Les expériences de cette nouvelle étude indiquent toutefois que les parasites de P. falciparum sont génétiquement distincts selon la région d’Afrique où ils sont trouvés. Par ailleurs, les toubibs ont découvert que ces populations régionales partagent du matériel génétique dans toutes les directions, y compris des gènes qui peuvent conférer une résistance aux antipaludiques, avec de nouveaux types de résistance médicamenteuse pouvant émerger  dans différentes régions d’Afrique. Les auteurs pensent que la migration humaine, y compris celle résultant du passé colonial, a joué un rôle dans l’évolution de P. falciparum en Afrique.

Pour le professeur Abdoulaye Djimdé, chef de l’unité d’épidémiologie moléculaire et de la chimio-résistance aux médicaments antipaludiques du MRTC-Parasitologie de l’USTTB, Mali et Fellow International de Institut Wellcome Sanger de Grande Bretagne contrairement aux études précédentes, l’équipe de recherche a identifié des populations distinctes de P. falciparum en Afrique occidentale, centrale et orientale. Et aussi d’une population éthiopienne très divergente,  » le matériel génétique provenant de toutes les régions a été partagé par toutes les populations, indiquant que le flux de gènes est multidirectionnel, par opposition à unidirectionnel d’Est en Ouest, comme on le pensait précédemment. Ces informations sont cruciales pour comprendre comment la résistance aux médicaments antipaludiques se développe en Afrique« , a-t-il avancé.

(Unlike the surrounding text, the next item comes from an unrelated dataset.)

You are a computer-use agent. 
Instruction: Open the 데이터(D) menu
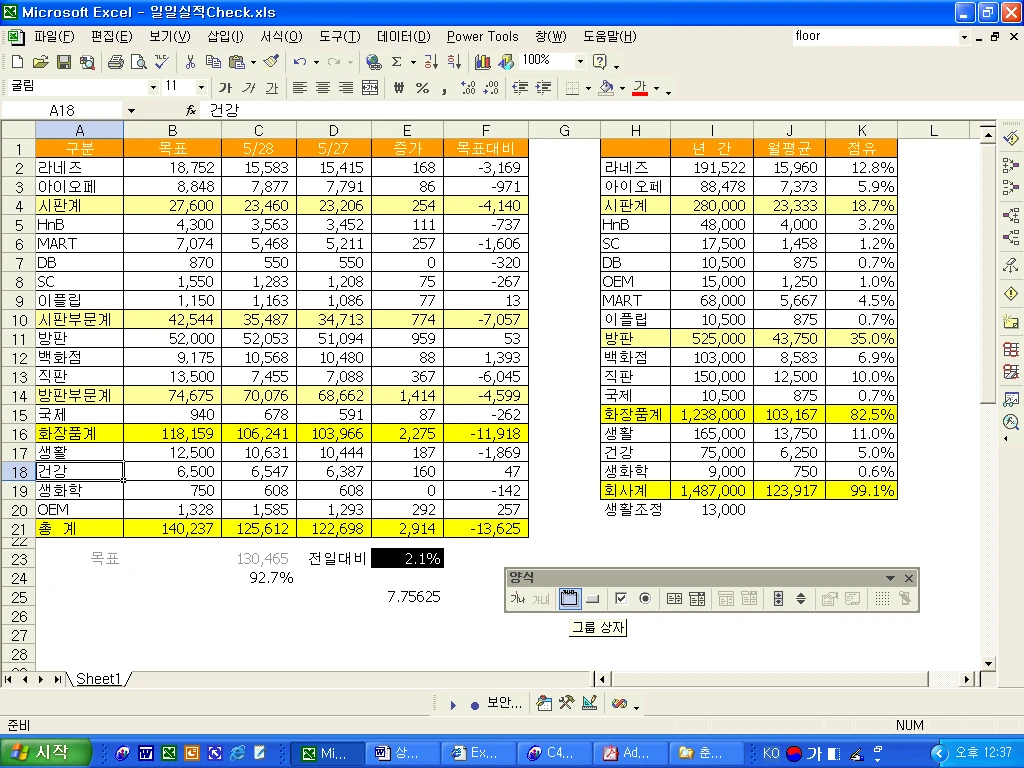pyautogui.click(x=404, y=37)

Plus inquiétant encore, de fortes signatures génétiques ont été détectées sur le chromosome 12 dans des échantillons de P. falciparum du Ghana et du Malawi, ce qui soulève, selon lui, la possibilité que l’évolution récente du parasite pourrait compromettre l’efficacité des combinaisons thérapeutiques à base d’artémisinine (CTAs).

De son coté, Dr. Alfred Amambua-Ngwa, premier auteur de l’étude, chercheur de  » Wellcome International « , à l’Institut Wellcome Sanger et professeur assistant à MRC Gambia,  de la London School of Hygiene and Tropical Medicine, a déclaré :  » Quels que soient les facteurs historiques affectant le flux des gènes entre les populations distinctes de P. falciparum, le flux multidirectionnel que nous avons identifié soulève la perspective d’une propagation continentale de la résistance aux combinaisons thérapeutiques à base d’artémisinine, qui pourrait venir de n’importe où en Afrique. La surveillance génomique, et à grande échelle, sera essentielle pour suivre l’émergence et la propagation de la résistance aux combinaisons thérapeutiques à base d’artémisinine« , s’est-il inquiété.